Stored data

________________________

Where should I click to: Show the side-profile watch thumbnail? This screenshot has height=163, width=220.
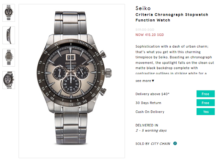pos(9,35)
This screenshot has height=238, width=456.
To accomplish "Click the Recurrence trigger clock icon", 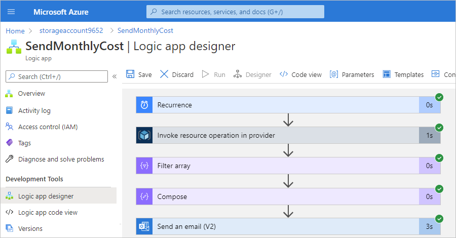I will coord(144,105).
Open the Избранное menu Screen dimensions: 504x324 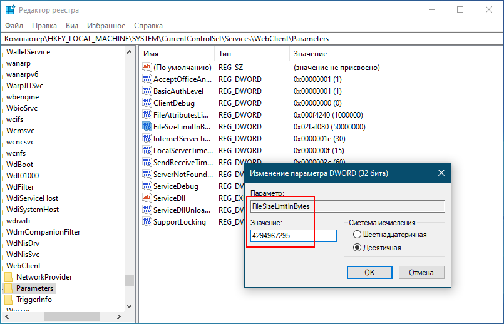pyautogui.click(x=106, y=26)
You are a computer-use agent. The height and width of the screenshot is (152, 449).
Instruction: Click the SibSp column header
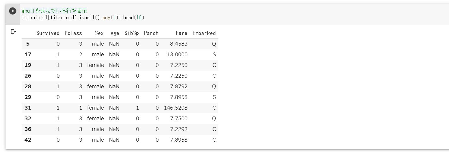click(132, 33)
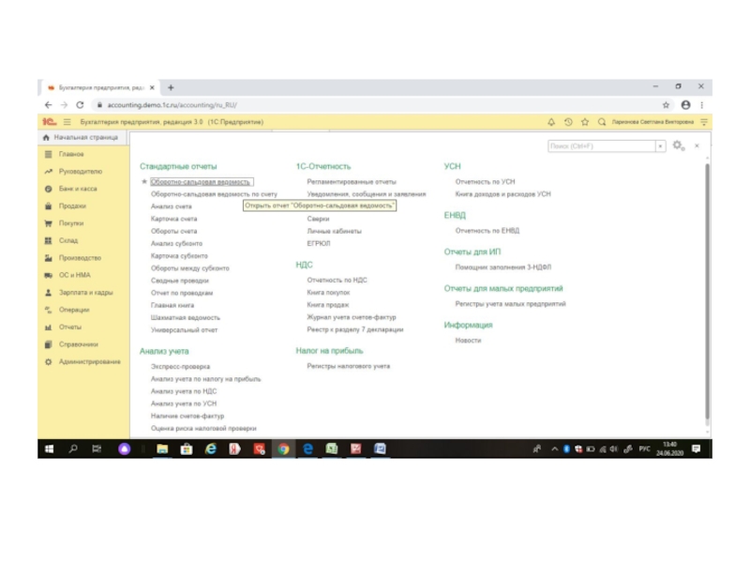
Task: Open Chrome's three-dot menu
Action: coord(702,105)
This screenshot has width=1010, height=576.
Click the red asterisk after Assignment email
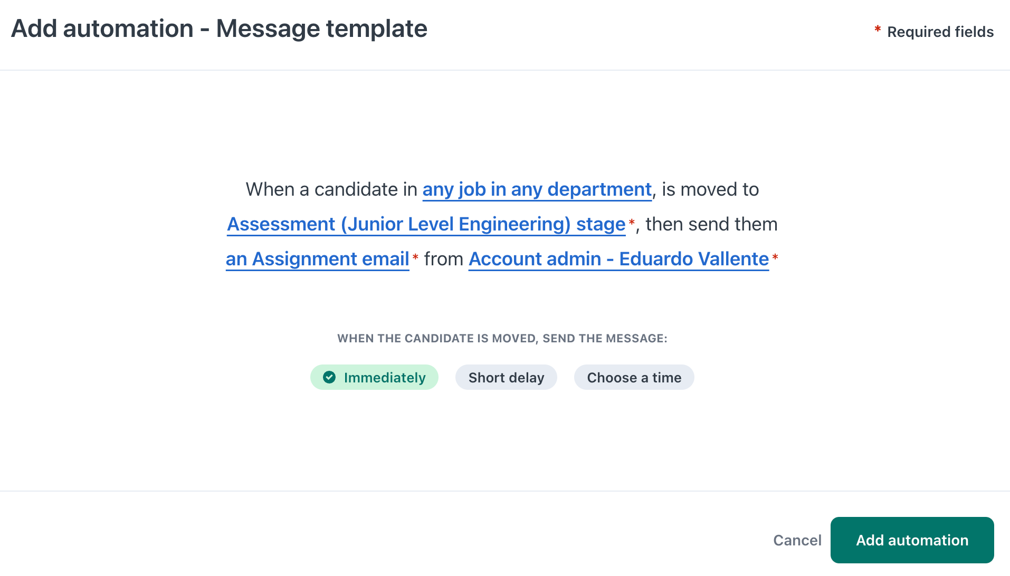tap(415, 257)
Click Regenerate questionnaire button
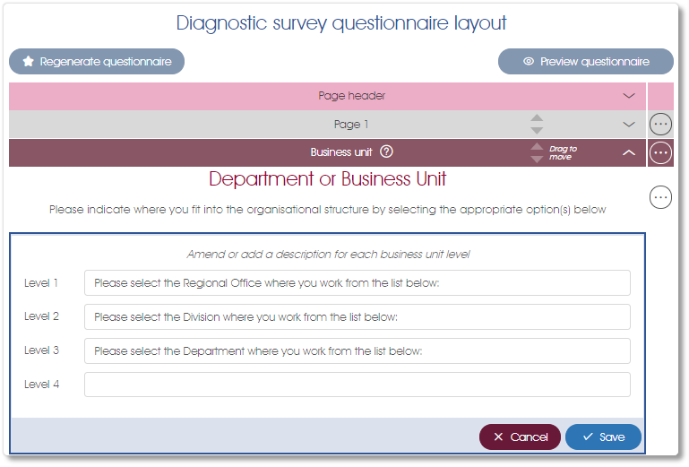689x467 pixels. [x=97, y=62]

________________________

- **Your instructions**: Render the stretch of data from the line containing "This screenshot has width=1010, height=576." through the end of the data as a numbered list, omitting blank lines. Leave the pictures out of the answer.

- **The solution**:
1. This screenshot has width=1010, height=576.
2. Click the red asterisk after Assignment email
3. tap(415, 257)
4. Click Regenerate questionnaire button
5. 689x467 pixels. [x=97, y=62]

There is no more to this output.